He focused on the motion of the truck beneath him, trying to map the route in his mind. Right turn. Left. A long straightaway. Then another turn—maybe a roundabout? He couldn’t be sure. The freight bed was too well-insulated, muffling the outside world to little more than engine noise and road vibrations. And without any windows, even his sense of direction was starting to slip. Industrial zone? Outskirts?
No. Don’t go there.
Riven dragged in a breath and let it out slowly through his nose.
He refused to think about the possibility that they were taking him out of Atlantis altogether. That once this truck crossed some unseen threshold, he’d be gone for good. He couldn’t afford to spiral. Couldn’t afford the kind of fear that made you freeze instead of fight.
He replayed what Lareth had said to him before closing him in with Kieran’s gun.“You’ll make a better bargaining chip than anything else we’ve got.”
That had to mean they weren’t just killing him. Not yet. They needed him alive, nearby. Somewhere still in the city. Close enough to push against House Virellien, to test their response.
So use that. Use it.
He shifted his weight again and braced one hand against the wall for balance. The metal was cold against his skin, grounding. He pressed his palm flat to it, exhaling through clenched teeth.
This could still work.
Whatever Lareth was tied up in—this new, purified Soulglass, this supposed “organization”—Riven had to believe it wasn’t just some one-off operation. They were testing something. Scaling up. Planning for more. That meant infrastructure. Contacts. Weak spots.
All of it mattered. And if he played his part right, he could learn something worth bringing back.
If he got out.
Whenhe got out.
Chapter 44
The truck finally groaned to a stop.
Riven tensed, every muscle coiled tight, crouched in the dark like a spring. The stench of fuel and steel filled the space, thick enough to choke on. He didn’t know how much time had passed—long enough for his thoughts to go numb and then sharp again, for the adrenaline to simmer under his skin until it felt like it might tear him apart.
This was it. His one shot. No rescue. No backup.

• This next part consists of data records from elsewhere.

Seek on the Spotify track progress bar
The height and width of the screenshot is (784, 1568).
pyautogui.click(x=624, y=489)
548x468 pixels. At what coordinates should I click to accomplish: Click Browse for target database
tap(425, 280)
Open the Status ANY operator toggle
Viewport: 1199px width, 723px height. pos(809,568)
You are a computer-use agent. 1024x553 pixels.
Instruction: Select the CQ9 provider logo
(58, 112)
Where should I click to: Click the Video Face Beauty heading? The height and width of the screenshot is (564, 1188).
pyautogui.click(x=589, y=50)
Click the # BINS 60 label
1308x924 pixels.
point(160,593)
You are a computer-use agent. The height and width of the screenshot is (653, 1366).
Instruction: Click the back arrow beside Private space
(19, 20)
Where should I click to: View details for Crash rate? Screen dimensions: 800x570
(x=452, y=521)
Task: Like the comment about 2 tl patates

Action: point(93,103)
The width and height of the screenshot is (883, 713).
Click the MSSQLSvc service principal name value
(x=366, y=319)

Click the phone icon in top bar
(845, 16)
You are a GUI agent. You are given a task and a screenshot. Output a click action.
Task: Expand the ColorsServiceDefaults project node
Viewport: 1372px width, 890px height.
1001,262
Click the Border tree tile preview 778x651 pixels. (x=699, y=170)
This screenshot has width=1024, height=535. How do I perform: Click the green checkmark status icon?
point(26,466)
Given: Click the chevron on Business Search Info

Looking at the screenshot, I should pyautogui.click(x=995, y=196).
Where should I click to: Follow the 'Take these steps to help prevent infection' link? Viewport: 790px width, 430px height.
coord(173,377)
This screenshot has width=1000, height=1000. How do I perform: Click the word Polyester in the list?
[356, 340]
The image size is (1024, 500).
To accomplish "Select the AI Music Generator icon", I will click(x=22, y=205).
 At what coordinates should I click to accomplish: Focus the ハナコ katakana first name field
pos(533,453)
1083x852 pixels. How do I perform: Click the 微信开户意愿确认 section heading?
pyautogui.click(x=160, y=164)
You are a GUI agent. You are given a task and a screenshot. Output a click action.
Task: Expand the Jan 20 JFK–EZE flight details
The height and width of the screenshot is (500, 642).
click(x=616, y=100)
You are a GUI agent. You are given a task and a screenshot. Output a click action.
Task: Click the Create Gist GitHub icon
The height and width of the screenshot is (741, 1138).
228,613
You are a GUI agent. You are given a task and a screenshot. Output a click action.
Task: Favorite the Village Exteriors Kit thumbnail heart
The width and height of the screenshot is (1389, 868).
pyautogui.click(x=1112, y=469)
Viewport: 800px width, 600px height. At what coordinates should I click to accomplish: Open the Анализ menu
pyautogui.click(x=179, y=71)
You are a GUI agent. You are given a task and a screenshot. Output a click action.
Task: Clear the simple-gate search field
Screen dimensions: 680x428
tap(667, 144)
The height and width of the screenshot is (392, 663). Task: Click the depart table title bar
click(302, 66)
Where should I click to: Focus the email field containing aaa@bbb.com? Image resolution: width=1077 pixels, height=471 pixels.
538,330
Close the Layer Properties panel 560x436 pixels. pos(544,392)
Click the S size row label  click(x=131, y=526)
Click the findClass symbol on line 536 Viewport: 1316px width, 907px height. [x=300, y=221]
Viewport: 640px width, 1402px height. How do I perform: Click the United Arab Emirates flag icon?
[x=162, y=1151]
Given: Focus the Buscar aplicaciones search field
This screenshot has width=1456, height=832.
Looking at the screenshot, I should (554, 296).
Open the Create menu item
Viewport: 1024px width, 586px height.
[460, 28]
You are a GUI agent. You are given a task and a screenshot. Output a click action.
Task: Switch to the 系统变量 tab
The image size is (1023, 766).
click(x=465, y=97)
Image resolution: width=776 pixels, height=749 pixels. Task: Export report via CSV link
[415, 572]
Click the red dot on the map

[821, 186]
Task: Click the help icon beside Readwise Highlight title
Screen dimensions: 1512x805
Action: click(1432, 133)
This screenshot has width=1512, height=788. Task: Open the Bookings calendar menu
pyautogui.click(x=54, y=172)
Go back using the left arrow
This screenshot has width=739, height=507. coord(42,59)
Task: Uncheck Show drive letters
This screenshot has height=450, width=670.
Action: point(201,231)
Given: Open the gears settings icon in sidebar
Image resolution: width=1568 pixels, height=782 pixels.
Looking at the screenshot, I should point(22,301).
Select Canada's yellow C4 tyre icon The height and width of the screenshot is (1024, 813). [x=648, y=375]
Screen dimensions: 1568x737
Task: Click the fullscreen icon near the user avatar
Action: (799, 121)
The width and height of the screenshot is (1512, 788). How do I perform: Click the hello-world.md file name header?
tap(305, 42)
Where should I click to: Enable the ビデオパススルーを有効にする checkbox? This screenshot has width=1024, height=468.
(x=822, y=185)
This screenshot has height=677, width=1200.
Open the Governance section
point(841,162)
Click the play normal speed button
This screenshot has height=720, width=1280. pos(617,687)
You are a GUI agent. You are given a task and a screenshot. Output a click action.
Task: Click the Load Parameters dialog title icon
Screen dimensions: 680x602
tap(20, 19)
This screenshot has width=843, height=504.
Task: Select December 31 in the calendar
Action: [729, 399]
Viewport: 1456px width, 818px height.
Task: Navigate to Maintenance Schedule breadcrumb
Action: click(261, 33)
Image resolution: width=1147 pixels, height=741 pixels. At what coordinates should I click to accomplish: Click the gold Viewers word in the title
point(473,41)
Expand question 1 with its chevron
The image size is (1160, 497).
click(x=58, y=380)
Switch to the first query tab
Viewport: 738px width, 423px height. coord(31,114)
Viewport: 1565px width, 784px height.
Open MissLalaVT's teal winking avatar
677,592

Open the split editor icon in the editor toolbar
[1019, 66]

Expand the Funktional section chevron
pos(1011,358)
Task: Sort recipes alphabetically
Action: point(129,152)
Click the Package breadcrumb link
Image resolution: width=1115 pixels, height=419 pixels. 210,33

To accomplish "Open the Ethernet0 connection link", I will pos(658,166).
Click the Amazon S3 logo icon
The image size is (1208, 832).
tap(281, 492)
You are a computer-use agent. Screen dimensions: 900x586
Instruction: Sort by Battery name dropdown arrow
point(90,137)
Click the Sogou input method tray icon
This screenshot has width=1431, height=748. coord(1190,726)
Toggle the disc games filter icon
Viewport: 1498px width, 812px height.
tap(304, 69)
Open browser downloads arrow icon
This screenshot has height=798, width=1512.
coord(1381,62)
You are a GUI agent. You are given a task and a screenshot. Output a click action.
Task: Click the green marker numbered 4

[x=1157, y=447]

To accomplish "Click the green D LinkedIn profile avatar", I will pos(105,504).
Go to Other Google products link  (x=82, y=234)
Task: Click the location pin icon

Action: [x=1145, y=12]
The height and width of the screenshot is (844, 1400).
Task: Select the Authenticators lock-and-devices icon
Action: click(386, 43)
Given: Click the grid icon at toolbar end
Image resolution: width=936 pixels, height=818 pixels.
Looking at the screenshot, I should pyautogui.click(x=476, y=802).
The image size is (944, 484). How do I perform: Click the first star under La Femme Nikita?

Just him.
He adjusted his grip on the case tucked under his jacket, not because he planned to use the Soulglass inside—it was too risky—but because the weight of it grounded him. Reminded him why he was here, what he needed to bring back to make this worth anything. He repeated it like a mantra in his head:Get out. Get something. Bring it to Thane.
The latch outside clanked. Boots crunched gravel. Muffled voices.
Light slashed through the darkness as the cargo door was yanked up.
Riven moved.
He burst forward like a weapon unsheathed, slamming into the first man in his path with enough force to drive him backwards off the truck bed. They hit the ground in a tangle oflimbs. The man let out a startled grunt, and Riven rolled off him fast, rising into a crouch with his fists up.
He barely had time to register the second man rushing at him before he struck. Riven ducked the first punch, slammed a knee into the guy’s stomach, then drove his head back against the steel siding with a satisfying crack. The man slumped.
Another attacker lunged in. Riven twisted, caught his arm, and used his own momentum to throw him sideways—into a fourth man who’d just stepped up with a gun drawn.
Chaos exploded around him—shouting, cursing, the scuff of boots and the thud of fists. One of them clipped his jaw hard enough to send his vision reeling, but he caught his balance, drove an elbow into someone’s neck, and kept going. It wasn’t clean, but it was fast and brutal. He didn’t have a choice.
But there were too many.
A fist slammed into his ribs. Another caught his shoulder and shoved him sideways. He stumbled, then pitched forward under the weight of two bodies. They dragged him down, pinning him. Someone wrenched his arm behind his back. The cold press of a gun barrel found his temple. And then came the crack of a shot, splitting the night.
Everyone stilled.
Riven looked up. Kieran stood a few paces away, arm outstretched, smoke curling from the barrel of the pistol he’d just fired into the air. He looked calm, utterly composed, his face as blank as fresh snow.
“I don’t care if you’re breathing when we hand you over,” Kieran said, voice light, almost bored. “My orders were to deliver you. Dead or alive makes no difference to me.”